Isolated Deep Learning Environment (with GUI) using Docker and VSCode
Isolation, portability, easy deployment. These sound perfect for production environments. But is it too much to ask this for R&D environments too? I don’t think so. Yes, I admit that there may be too much of overhead time to time, especially for the ordinary tasks. But I can assure you that when you fire up your entire development environment with a single “docker-compose up -d
” line on a completely new machine for first time, you will immediately see that it is a blessing. Especially if you may need to run your experiments on many different machines, this kind of portability helps a lot. In my case, I need to work on 8-12 different dedicated virtual machines on a GPU cluster environment. Dealing with dependencies and virtual environments every time was a disaster before switching to Docker. Now, I don’t even need login to my VMs since I build a Swarm cluster (which I will not cover here) so that I can just submit jobs from my local computer, which is guaranteed to be run on the same settings thanks to Docker.
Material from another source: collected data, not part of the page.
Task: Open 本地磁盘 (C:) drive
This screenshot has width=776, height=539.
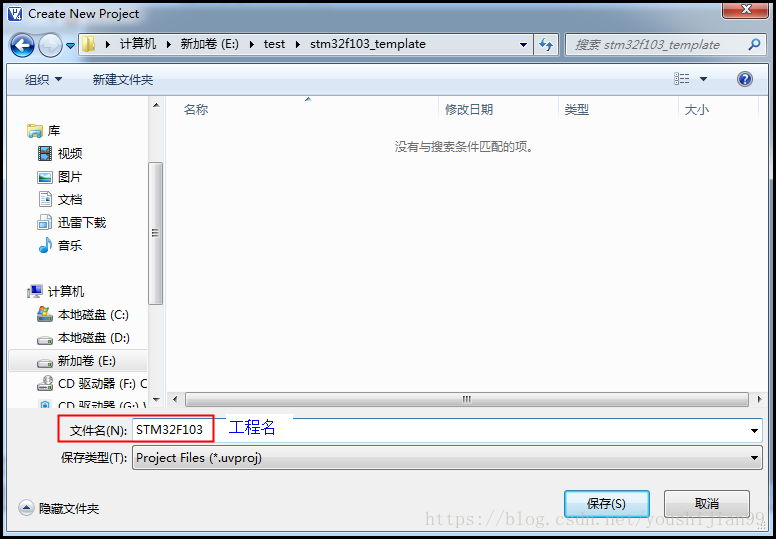Action: pos(83,315)
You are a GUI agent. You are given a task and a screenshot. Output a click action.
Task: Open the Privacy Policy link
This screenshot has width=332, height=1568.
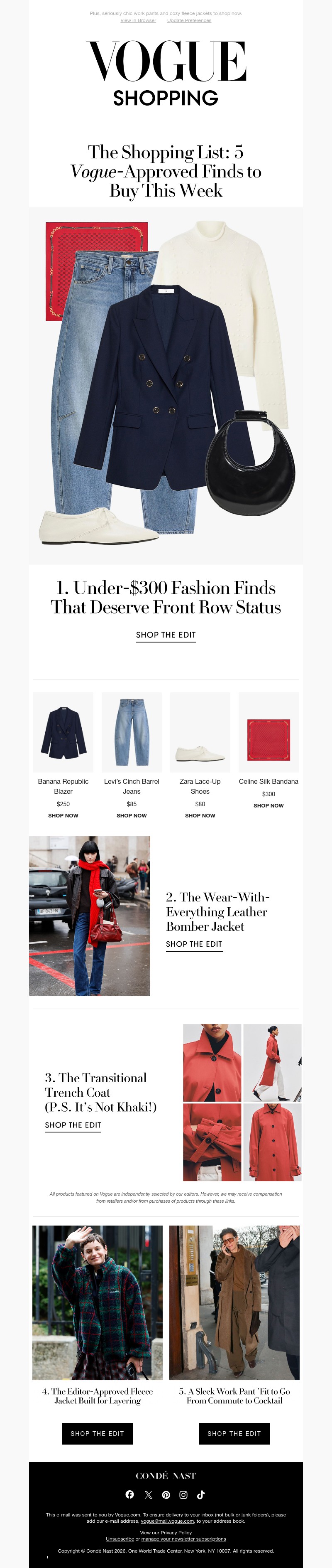[x=176, y=1533]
Training a model on a GPU in container
How about GUI? Containers are often used to serve on the background and their most common usage does not require direct human interface. However, in our case we will be working in and of itself the container, and we most likely want to be able to use GUI for data or results visualization. Therefore, the container needs some proper instructions when we run it to turn on the GUI. This is already handled in the docker-compose.yaml
file below. All you need to do is observe.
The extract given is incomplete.